*** Opening of MATERIAL FOR THIS TASK ***

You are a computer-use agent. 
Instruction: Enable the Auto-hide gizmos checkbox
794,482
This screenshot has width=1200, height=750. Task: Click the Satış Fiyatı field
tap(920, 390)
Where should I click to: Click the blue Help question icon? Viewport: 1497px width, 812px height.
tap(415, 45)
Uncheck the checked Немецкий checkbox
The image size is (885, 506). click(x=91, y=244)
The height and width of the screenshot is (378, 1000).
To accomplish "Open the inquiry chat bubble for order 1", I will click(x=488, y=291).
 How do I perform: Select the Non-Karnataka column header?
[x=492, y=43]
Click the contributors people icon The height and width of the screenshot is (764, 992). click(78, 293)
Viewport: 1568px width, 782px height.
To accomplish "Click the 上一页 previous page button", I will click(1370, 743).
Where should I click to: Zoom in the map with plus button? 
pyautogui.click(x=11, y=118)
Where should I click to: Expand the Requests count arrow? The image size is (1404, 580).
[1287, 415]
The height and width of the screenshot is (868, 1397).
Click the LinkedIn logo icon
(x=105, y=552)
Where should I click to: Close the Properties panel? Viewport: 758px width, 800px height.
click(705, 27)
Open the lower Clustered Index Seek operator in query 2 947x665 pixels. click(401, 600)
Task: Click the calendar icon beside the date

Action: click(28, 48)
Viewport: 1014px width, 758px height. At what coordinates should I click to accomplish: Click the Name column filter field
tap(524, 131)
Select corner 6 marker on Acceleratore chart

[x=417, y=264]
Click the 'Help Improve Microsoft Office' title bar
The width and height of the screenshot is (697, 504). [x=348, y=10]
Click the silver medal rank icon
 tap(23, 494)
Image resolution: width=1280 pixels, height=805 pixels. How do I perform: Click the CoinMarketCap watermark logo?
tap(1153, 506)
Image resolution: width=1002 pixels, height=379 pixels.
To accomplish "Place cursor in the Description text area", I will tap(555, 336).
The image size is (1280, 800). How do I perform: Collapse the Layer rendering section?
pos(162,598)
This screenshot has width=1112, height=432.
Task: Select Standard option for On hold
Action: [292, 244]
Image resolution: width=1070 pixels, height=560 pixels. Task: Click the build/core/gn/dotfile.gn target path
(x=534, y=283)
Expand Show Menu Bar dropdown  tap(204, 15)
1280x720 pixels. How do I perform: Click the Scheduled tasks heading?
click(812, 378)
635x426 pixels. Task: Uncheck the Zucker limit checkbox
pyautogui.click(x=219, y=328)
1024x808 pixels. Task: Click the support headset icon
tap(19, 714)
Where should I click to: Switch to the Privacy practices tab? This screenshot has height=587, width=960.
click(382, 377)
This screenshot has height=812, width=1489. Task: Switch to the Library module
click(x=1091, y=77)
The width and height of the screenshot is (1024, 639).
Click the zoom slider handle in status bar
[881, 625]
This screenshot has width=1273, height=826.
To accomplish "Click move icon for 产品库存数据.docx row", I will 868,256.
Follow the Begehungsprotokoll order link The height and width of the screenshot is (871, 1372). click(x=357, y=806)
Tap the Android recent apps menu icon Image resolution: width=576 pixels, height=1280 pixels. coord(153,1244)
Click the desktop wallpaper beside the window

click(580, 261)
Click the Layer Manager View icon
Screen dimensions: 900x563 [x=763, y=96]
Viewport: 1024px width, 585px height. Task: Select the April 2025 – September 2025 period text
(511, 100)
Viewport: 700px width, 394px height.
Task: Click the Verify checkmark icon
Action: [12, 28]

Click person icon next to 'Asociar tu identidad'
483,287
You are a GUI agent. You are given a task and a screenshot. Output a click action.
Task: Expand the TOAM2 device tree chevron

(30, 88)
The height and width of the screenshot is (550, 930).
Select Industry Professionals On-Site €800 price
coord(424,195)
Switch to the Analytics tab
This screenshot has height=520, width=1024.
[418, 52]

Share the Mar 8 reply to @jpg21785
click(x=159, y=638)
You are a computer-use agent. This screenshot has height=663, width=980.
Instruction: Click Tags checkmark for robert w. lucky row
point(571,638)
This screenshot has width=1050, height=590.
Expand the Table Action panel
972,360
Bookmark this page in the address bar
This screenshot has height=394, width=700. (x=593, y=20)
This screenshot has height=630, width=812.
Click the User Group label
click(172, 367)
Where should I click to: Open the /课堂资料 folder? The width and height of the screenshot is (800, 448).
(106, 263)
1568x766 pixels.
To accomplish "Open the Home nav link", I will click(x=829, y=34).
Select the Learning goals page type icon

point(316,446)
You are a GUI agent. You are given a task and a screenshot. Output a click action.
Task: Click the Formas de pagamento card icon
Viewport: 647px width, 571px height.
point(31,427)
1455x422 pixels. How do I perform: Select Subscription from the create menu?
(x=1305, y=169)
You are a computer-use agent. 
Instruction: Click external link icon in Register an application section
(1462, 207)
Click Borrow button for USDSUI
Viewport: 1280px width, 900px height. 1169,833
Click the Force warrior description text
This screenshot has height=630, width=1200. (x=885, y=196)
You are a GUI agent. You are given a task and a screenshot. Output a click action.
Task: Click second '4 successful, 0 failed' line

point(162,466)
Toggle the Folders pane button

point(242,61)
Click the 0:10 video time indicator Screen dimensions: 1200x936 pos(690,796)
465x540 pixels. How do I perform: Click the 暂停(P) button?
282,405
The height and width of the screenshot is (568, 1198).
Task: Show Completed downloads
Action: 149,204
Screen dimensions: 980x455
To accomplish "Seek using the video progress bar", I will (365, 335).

*** Close of MATERIAL FOR THIS TASK ***

▶ TASK GOAL
Repeat the data above. Change nothing.

▶ WRITTEN RESPONSE
You are a computer-use agent. 
Instruction: Enable the Auto-hide gizmos checkbox
794,482
This screenshot has width=1200, height=750. Task: Click the Satış Fiyatı field
tap(920, 390)
Where should I click to: Click the blue Help question icon? Viewport: 1497px width, 812px height.
tap(415, 45)
Uncheck the checked Немецкий checkbox
The image size is (885, 506). click(x=91, y=244)
The height and width of the screenshot is (378, 1000).
To accomplish "Open the inquiry chat bubble for order 1", I will click(x=488, y=291).
 How do I perform: Select the Non-Karnataka column header?
[x=492, y=43]
Click the contributors people icon The height and width of the screenshot is (764, 992). click(78, 293)
Viewport: 1568px width, 782px height.
To accomplish "Click the 上一页 previous page button", I will click(1370, 743).
Where should I click to: Zoom in the map with plus button? 
pyautogui.click(x=11, y=118)
Where should I click to: Expand the Requests count arrow? The image size is (1404, 580).
[1287, 415]
The height and width of the screenshot is (868, 1397).
Click the LinkedIn logo icon
(x=105, y=552)
Where should I click to: Close the Properties panel? Viewport: 758px width, 800px height.
click(705, 27)
Open the lower Clustered Index Seek operator in query 2 947x665 pixels. click(401, 600)
Task: Click the calendar icon beside the date

Action: click(28, 48)
Viewport: 1014px width, 758px height. At what coordinates should I click to accomplish: Click the Name column filter field
tap(524, 131)
Select corner 6 marker on Acceleratore chart

[x=417, y=264]
Click the 'Help Improve Microsoft Office' title bar
The width and height of the screenshot is (697, 504). [x=348, y=10]
Click the silver medal rank icon
 tap(23, 494)
Image resolution: width=1280 pixels, height=805 pixels. How do I perform: Click the CoinMarketCap watermark logo?
tap(1153, 506)
Image resolution: width=1002 pixels, height=379 pixels.
To accomplish "Place cursor in the Description text area", I will tap(555, 336).
The image size is (1280, 800). How do I perform: Collapse the Layer rendering section?
pos(162,598)
This screenshot has width=1112, height=432.
Task: Select Standard option for On hold
Action: [292, 244]
Image resolution: width=1070 pixels, height=560 pixels. Task: Click the build/core/gn/dotfile.gn target path
(x=534, y=283)
Expand Show Menu Bar dropdown  tap(204, 15)
1280x720 pixels. How do I perform: Click the Scheduled tasks heading?
click(812, 378)
635x426 pixels. Task: Uncheck the Zucker limit checkbox
pyautogui.click(x=219, y=328)
1024x808 pixels. Task: Click the support headset icon
tap(19, 714)
Where should I click to: Switch to the Privacy practices tab? This screenshot has height=587, width=960.
click(382, 377)
This screenshot has height=812, width=1489. Task: Switch to the Library module
click(x=1091, y=77)
The width and height of the screenshot is (1024, 639).
Click the zoom slider handle in status bar
[881, 625]
This screenshot has width=1273, height=826.
To accomplish "Click move icon for 产品库存数据.docx row", I will 868,256.
Follow the Begehungsprotokoll order link The height and width of the screenshot is (871, 1372). click(x=357, y=806)
Tap the Android recent apps menu icon Image resolution: width=576 pixels, height=1280 pixels. coord(153,1244)
Click the desktop wallpaper beside the window

click(580, 261)
Click the Layer Manager View icon
Screen dimensions: 900x563 [x=763, y=96]
Viewport: 1024px width, 585px height. Task: Select the April 2025 – September 2025 period text
(511, 100)
Viewport: 700px width, 394px height.
Task: Click the Verify checkmark icon
Action: [12, 28]

Click person icon next to 'Asociar tu identidad'
483,287
You are a GUI agent. You are given a task and a screenshot. Output a click action.
Task: Expand the TOAM2 device tree chevron

(30, 88)
The height and width of the screenshot is (550, 930).
Select Industry Professionals On-Site €800 price
coord(424,195)
Switch to the Analytics tab
This screenshot has height=520, width=1024.
[418, 52]

Share the Mar 8 reply to @jpg21785
click(x=159, y=638)
You are a computer-use agent. This screenshot has height=663, width=980.
Instruction: Click Tags checkmark for robert w. lucky row
point(571,638)
This screenshot has width=1050, height=590.
Expand the Table Action panel
972,360
Bookmark this page in the address bar
This screenshot has height=394, width=700. (x=593, y=20)
This screenshot has height=630, width=812.
Click the User Group label
click(172, 367)
Where should I click to: Open the /课堂资料 folder? The width and height of the screenshot is (800, 448).
(106, 263)
1568x766 pixels.
To accomplish "Open the Home nav link", I will click(x=829, y=34).
Select the Learning goals page type icon

point(316,446)
You are a GUI agent. You are given a task and a screenshot. Output a click action.
Task: Click the Formas de pagamento card icon
Viewport: 647px width, 571px height.
point(31,427)
1455x422 pixels. How do I perform: Select Subscription from the create menu?
(x=1305, y=169)
You are a computer-use agent. 
Instruction: Click external link icon in Register an application section
(1462, 207)
Click Borrow button for USDSUI
Viewport: 1280px width, 900px height. 1169,833
Click the Force warrior description text
This screenshot has height=630, width=1200. (x=885, y=196)
You are a GUI agent. You are given a task and a screenshot. Output a click action.
Task: Click second '4 successful, 0 failed' line

point(162,466)
Toggle the Folders pane button

point(242,61)
Click the 0:10 video time indicator Screen dimensions: 1200x936 pos(690,796)
465x540 pixels. How do I perform: Click the 暂停(P) button?
282,405
The height and width of the screenshot is (568, 1198).
Task: Show Completed downloads
Action: 149,204
Screen dimensions: 980x455
To accomplish "Seek using the video progress bar", I will (365, 335).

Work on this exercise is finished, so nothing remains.